Title: TRACE ELEMENT BIOAVAILABILITY AS EXEMPLIFIED BY IRON AND ZINC

Author
item House, William

Submitted to: Field Crops Research
Publication Type: Review Article
Publication Acceptance Date: 9/2/1998
Publication Date: N/A
Citation: N/A

Interpretive Summary:

Technical Abstract: Plant foods can be improved as sources of essential micronutrients either by increasing the concentrations of nutrients in the food, increasing the bioavailability of micronutrients in the food, or both of these. Quantities of minerals in edible portions of crops are influenced by numerous complex, dynamic and interacting factors, including plant genotype, soil properties, environmental conditions and nutrient interactions.

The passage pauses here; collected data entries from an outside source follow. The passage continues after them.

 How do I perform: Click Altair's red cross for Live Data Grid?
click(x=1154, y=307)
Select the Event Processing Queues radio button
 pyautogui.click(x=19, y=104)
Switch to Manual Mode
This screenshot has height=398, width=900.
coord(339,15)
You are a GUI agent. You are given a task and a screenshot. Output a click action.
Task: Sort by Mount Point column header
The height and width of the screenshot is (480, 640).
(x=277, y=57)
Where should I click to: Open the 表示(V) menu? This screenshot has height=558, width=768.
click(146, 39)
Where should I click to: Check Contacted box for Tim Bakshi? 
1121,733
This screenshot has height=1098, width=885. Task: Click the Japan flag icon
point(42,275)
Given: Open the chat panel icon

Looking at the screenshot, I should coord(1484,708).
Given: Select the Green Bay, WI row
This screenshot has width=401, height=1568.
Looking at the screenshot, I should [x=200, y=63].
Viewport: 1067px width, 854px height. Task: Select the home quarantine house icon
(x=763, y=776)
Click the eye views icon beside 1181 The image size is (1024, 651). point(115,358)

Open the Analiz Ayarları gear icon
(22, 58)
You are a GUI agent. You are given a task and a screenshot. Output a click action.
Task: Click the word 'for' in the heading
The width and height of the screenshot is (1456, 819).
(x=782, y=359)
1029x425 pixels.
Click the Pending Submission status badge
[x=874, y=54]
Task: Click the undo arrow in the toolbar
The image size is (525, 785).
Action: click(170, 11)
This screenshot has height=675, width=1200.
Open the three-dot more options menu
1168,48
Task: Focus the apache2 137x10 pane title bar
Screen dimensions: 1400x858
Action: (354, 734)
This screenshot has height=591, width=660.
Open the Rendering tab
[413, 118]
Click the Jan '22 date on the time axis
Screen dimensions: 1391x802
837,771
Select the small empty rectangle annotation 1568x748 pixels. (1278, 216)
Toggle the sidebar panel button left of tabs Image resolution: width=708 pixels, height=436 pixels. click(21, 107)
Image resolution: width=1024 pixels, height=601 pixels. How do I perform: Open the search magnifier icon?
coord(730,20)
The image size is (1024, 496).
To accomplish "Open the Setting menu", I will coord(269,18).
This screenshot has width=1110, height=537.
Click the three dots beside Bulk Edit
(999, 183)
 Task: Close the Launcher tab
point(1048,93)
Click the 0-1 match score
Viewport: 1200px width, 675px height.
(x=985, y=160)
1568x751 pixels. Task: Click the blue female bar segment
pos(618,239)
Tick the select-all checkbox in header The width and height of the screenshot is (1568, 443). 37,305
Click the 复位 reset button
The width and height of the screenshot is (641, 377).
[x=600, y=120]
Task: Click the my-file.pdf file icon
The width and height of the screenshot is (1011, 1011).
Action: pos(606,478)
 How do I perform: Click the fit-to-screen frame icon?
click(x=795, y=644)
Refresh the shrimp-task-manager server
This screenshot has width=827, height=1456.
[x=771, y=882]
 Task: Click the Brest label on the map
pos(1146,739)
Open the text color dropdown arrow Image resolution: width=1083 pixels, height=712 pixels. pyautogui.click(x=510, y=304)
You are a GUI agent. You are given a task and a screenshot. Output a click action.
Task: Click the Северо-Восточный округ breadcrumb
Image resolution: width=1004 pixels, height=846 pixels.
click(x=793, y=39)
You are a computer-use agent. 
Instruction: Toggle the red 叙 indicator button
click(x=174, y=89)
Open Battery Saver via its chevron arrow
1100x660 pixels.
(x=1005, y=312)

Similarly, numerous dietary and host factors interact to affect the bioavailability to people of mineral nutrients in plant foods. Micronutrient bioavailability can be improved by either increasing the quantity of substances within plant foods that enhance absorption and utilization of micronutrients or by decreasing the quantity of dietary antinutrients that inhibit micronutrient uptake; however, processes that control and regulate the bioavailability of trace element in plant foods consumed in mixed diets are not fully understood. Use of either stable or radioactive isotopes incorporated intrinsically into edible portions of plant foods during plant growth will likely provide the most reliable estimates of the bioavailability of micronutrients consumed in mixed diets. Increasing the dietary supply of staple plant foods rich in trace elements combined with increased knowledge of micronutrient bioavailability from these foods will meaningfully improve the nutritional health and well being of people.